● Instruções
a) Responda com base no trecho sobre cultura de Growth:
(i) Em média, manter um funcionário custa quantas vezes menos que contratar novamente?
(ii) Quais empresas são dadas como exemplo de guia de cultura?
(iii) Qual sigla designa as otimizações para lojas de aplicativos?
b) Duplique sem alterações a parte do trecho sobre cultura de Growth que fica entre "Growth é uma" e "mais e melhor.", incluindo ambos.

══ Trecho fornecido ══

Growth é uma cultura, não uma área. Quem é “de Growth” avalia todas as oportunidades em que a empresa pode crescer mudando determinados processos (ou mesmo os adicionando). E essas oportunidades de melhorias e correções de rotas estão em todos os departamentos da companhia. Por exemplo:

Melhorar processos de onboarding de novos funcionários para manter a “lua de mel” por mais tempo, entregando conteúdo que ajude os entrantes a entender a cultura da empresa, os processos e os times, assim como os papéis e responsabilidades, é primar pela “retenção” dos talentos.

Desenvolver um guia de cultura, como os da Netflix ou Hubspot, pode auxiliar e muito na adaptação ao novo ambiente de trabalho e às novas rotinas e metodologias. Sabemos que manter um funcionário é, em média, 2,5x mais barato que contratar novamente — e um funcionário engajado entrega mais e melhor.

Fazer otimizações para os motores de buscas na web (SEO) e lojas de aplicativos (ASO), alavancando aquisição orgânica é uma forma de growth. Criar uma estratégia de conteúdo que engloba uma série de formatos (podcast, vídeo, infográficos, ebooks etc) e uma boa distribuição aumenta o reconhecimento da marca e, com isso, a compreensão dos produtos e serviços, trazendo clientes que potencialmente vão ficar mais tempo com a sua empresa (melhorando o lifetime value — LTV).

═══
══ Dados ══

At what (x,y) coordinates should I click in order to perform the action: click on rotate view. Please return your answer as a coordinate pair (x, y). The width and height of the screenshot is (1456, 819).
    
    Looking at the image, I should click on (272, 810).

═══

● Respostas por tarefa
a)
(i) 2,5x
(ii) Netflix e Hubspot
(iii) ASO

b)
Growth é uma cultura, não uma área. Quem é “de Growth” avalia todas as oportunidades em que a empresa pode crescer mudando determinados processos (ou mesmo os adicionando). E essas oportunidades de melhorias e correções de rotas estão em todos os departamentos da companhia. Por exemplo:

Melhorar processos de onboarding de novos funcionários para manter a “lua de mel” por mais tempo, entregando conteúdo que ajude os entrantes a entender a cultura da empresa, os processos e os times, assim como os papéis e responsabilidades, é primar pela “retenção” dos talentos.

Desenvolver um guia de cultura, como os da Netflix ou Hubspot, pode auxiliar e muito na adaptação ao novo ambiente de trabalho e às novas rotinas e metodologias. Sabemos que manter um funcionário é, em média, 2,5x mais barato que contratar novamente — e um funcionário engajado entrega mais e melhor.